Let us dig into this. First we plot a distribution of difference between payoffs
with Thompson and greedy sampling:
payoff_wide = unstack(results, :runid, :alg, :payoff)
Δpayoff = payoff_wide.Thompson .- payoff_wide.Greedy
hist(Δpayoff, 25)
xlabel("Δpayoff: Thompson-Greedy")
getting the following plot:
Now we see what is going on. If Thompson sampling is worse than greedy sampling
it is worse only slightly. On the other hand greedy sampling can be much worse
than Thompson sampling (and we understand when: this is a scenario when greedy
algorithm gets stuck at some sub-optimal alternative).
We also quickly check the distribution of estimator of the difference in payoffs
using Bayesian bootstrapping (to keep to the style we use in this post):
julia> dd = Dirichlet(length(Δpayoff), 1);
julia> boot = [dot(Δpayoff, rand(rng, dd)) for _ in 1:10_000];
julia> quantile(boot, 0:0.25:1)
5-element Array{Float64,1}:
23.427965439713827
24.64825057737705
24.911299035010433
25.17170629935465
26.513561155964837
and we see, that, as expected the distribution of the difference is very
significantly greater than zero (we could probably easily detect this
significance even with a much smaller number of tests than 20,000).
Conclusion
That was a long post, so let me finish at this point.
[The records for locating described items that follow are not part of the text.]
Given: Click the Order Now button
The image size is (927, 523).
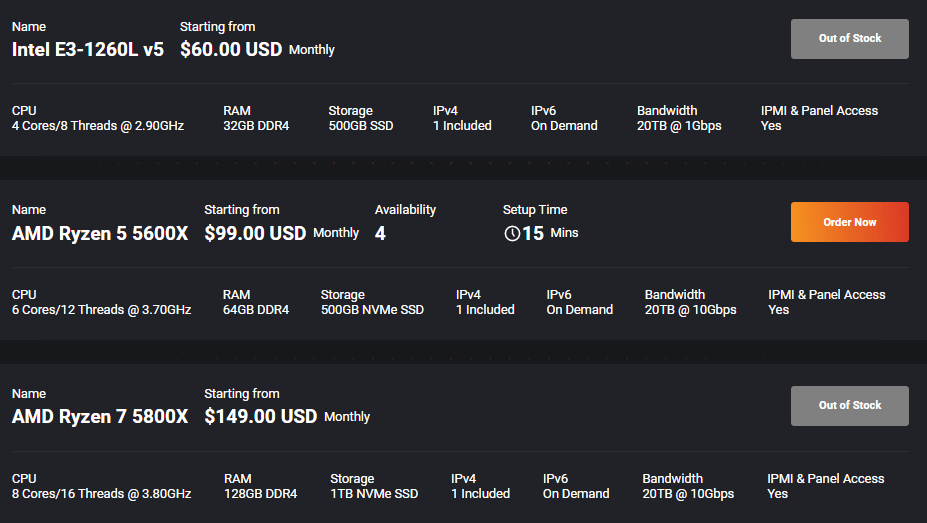Looking at the screenshot, I should pyautogui.click(x=850, y=222).
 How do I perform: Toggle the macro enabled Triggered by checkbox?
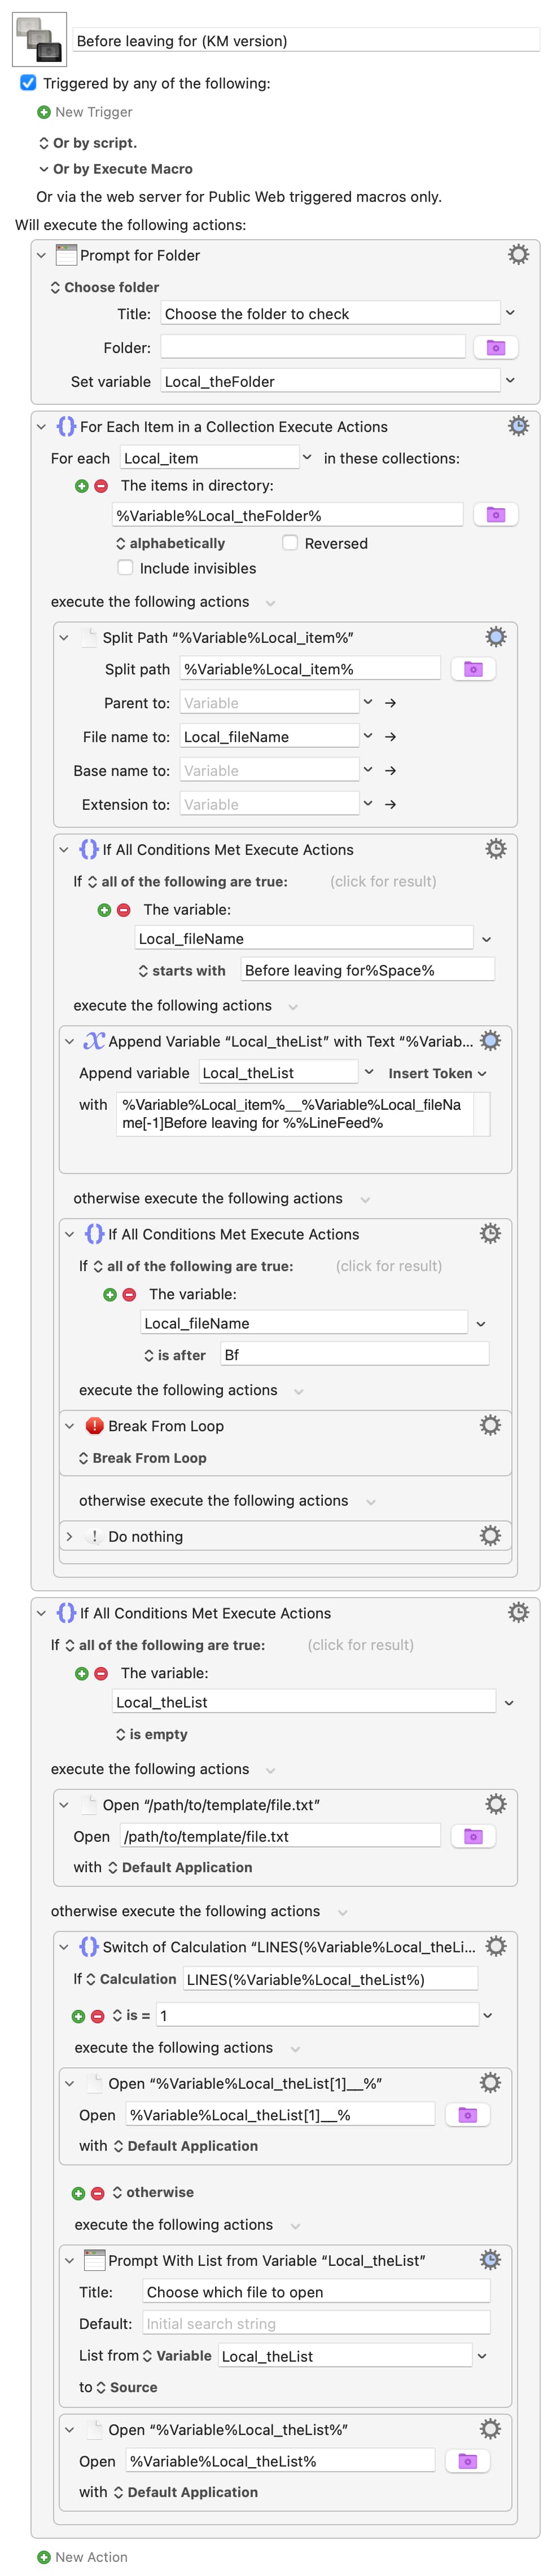(29, 83)
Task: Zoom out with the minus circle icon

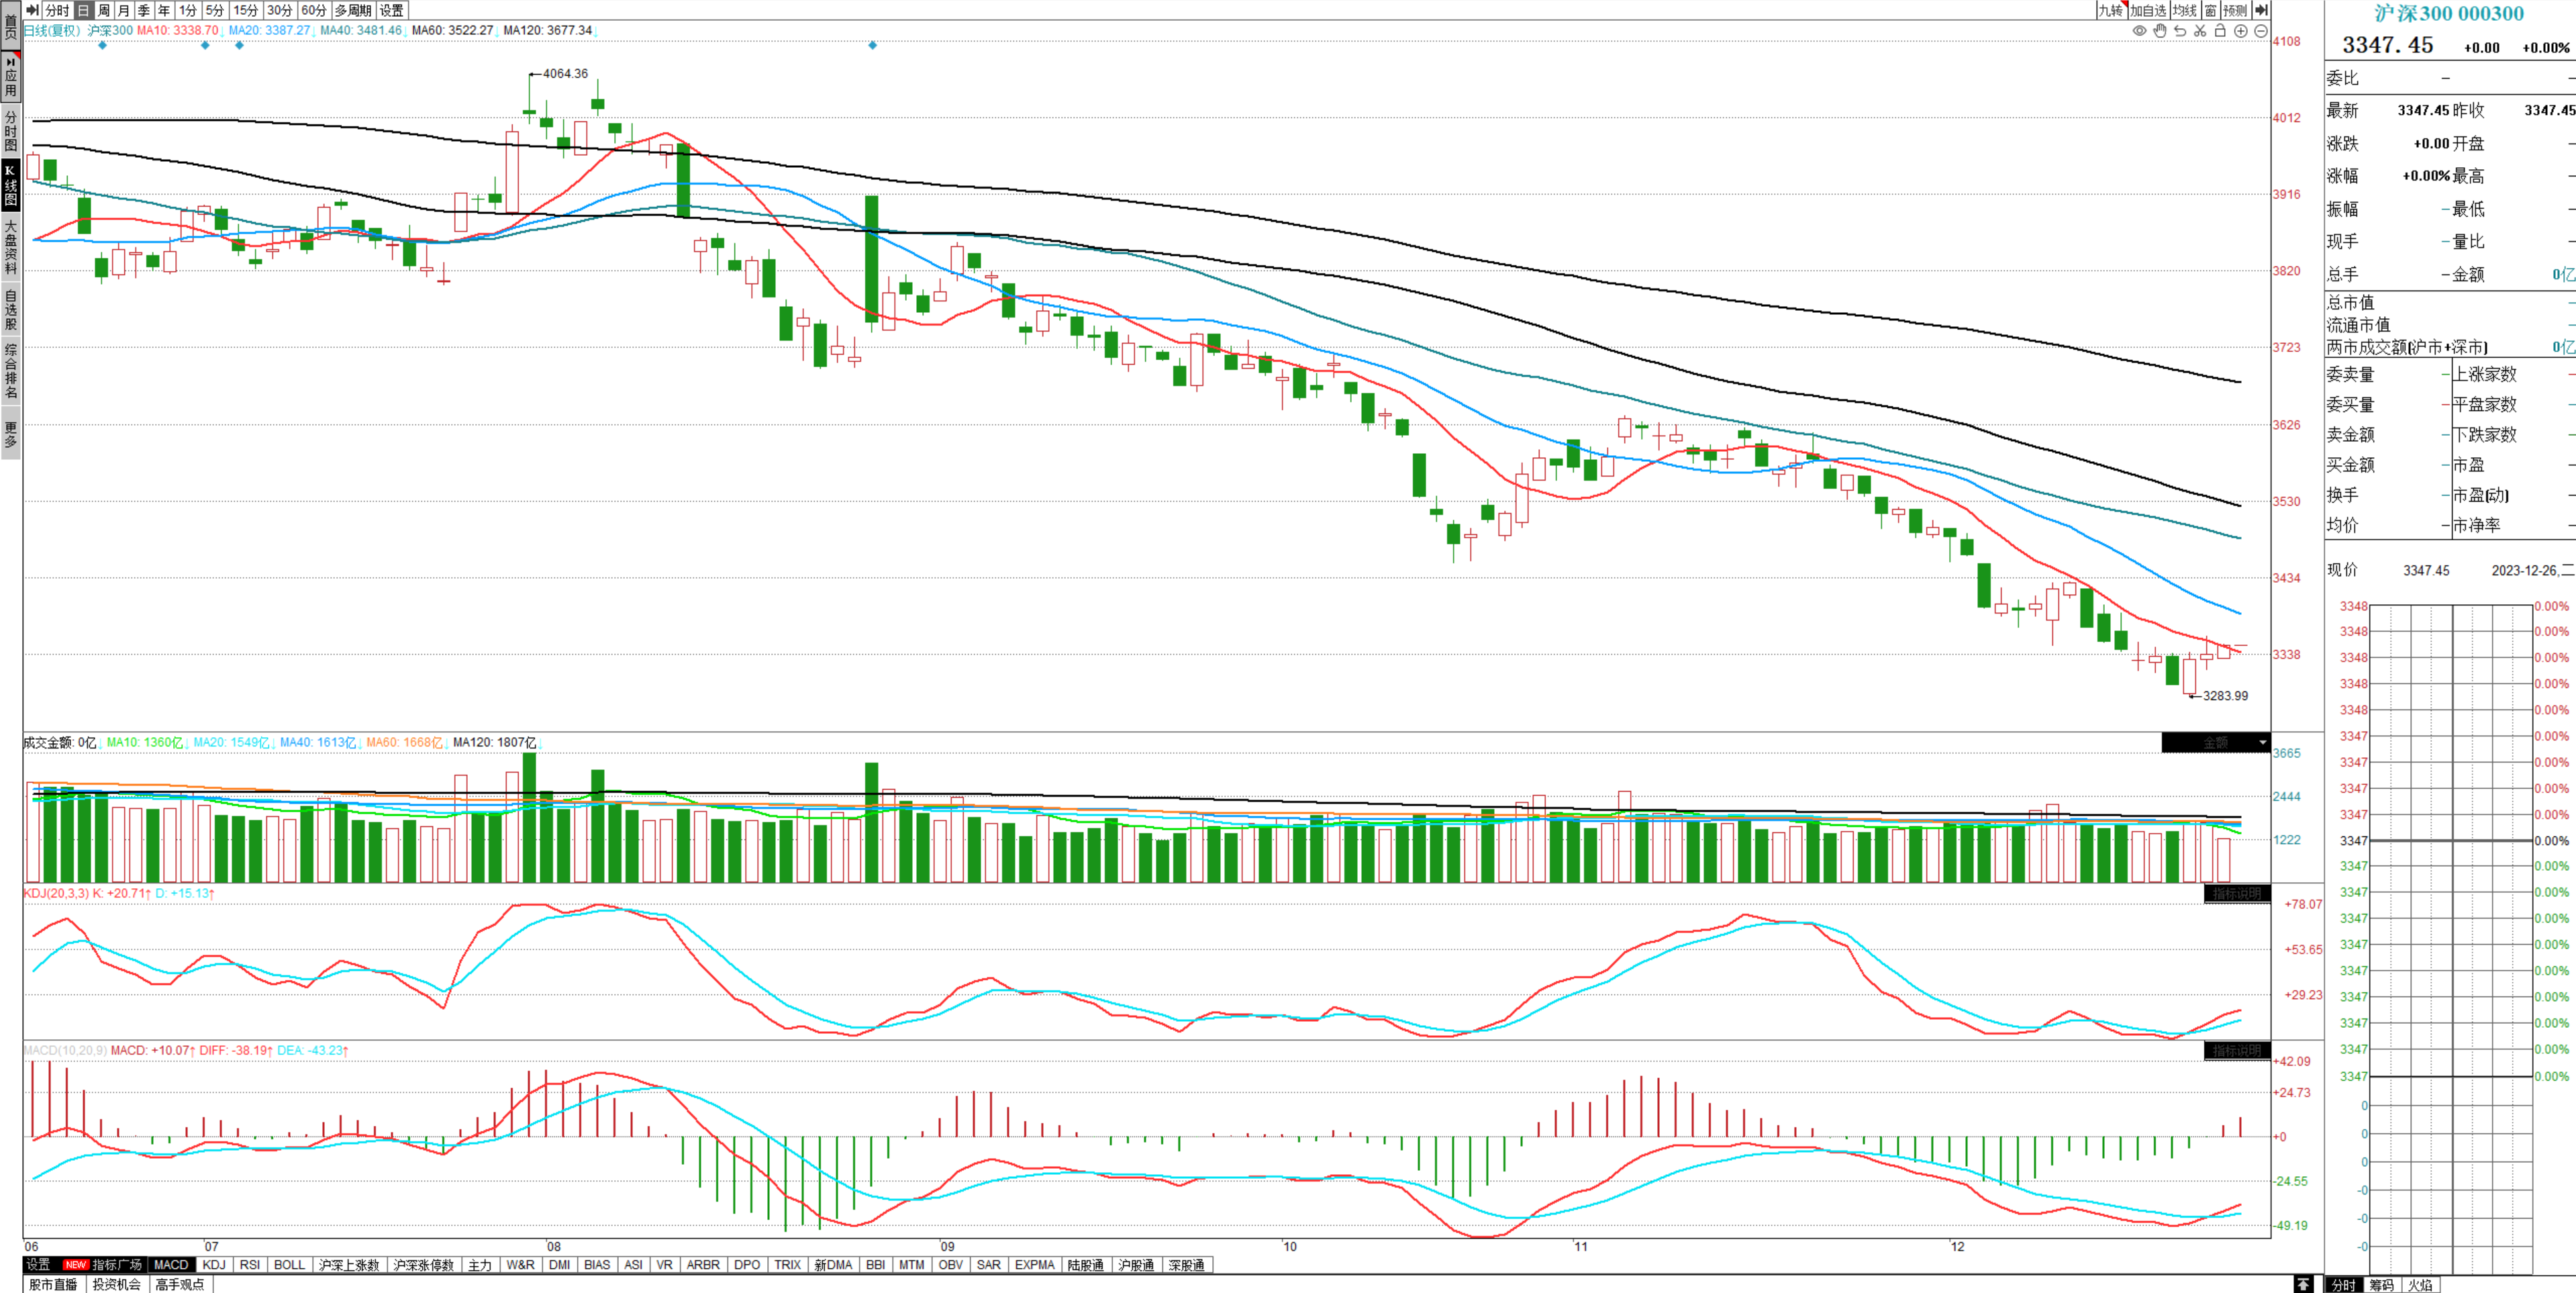Action: pyautogui.click(x=2261, y=31)
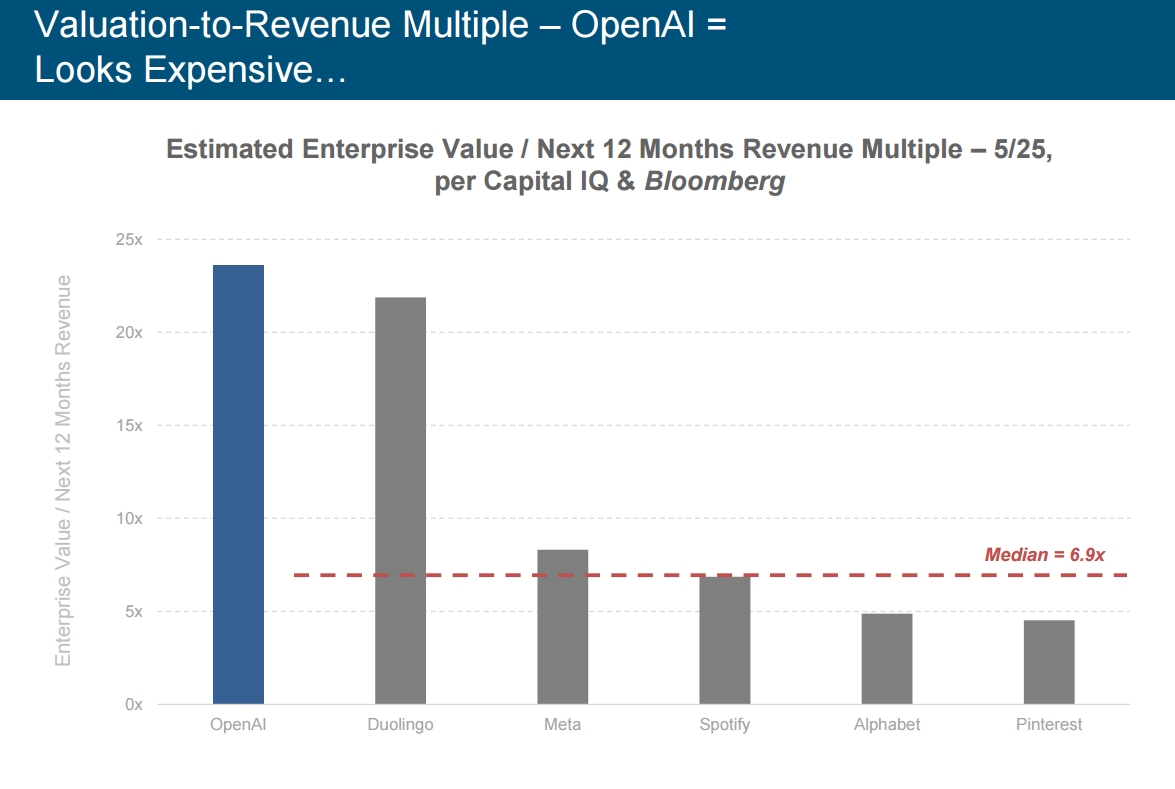Select the Meta bar in chart
Image resolution: width=1175 pixels, height=789 pixels.
coord(563,626)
I hope you enjoyed it and
could also appreciate the data wrangling capabilities that JuliaData ecosystem
offers you. I also encourage you to run some more experiments on your own
to chcek how the considered A/B testing strategies behave under different
parameterizations.
And a usual caveat – performance geeks (are there any in the Julia community?)
can find several spots in my codes that I left sub-optimal to keep them simple.
Feel free to experiment with improving the execution speed of my examples.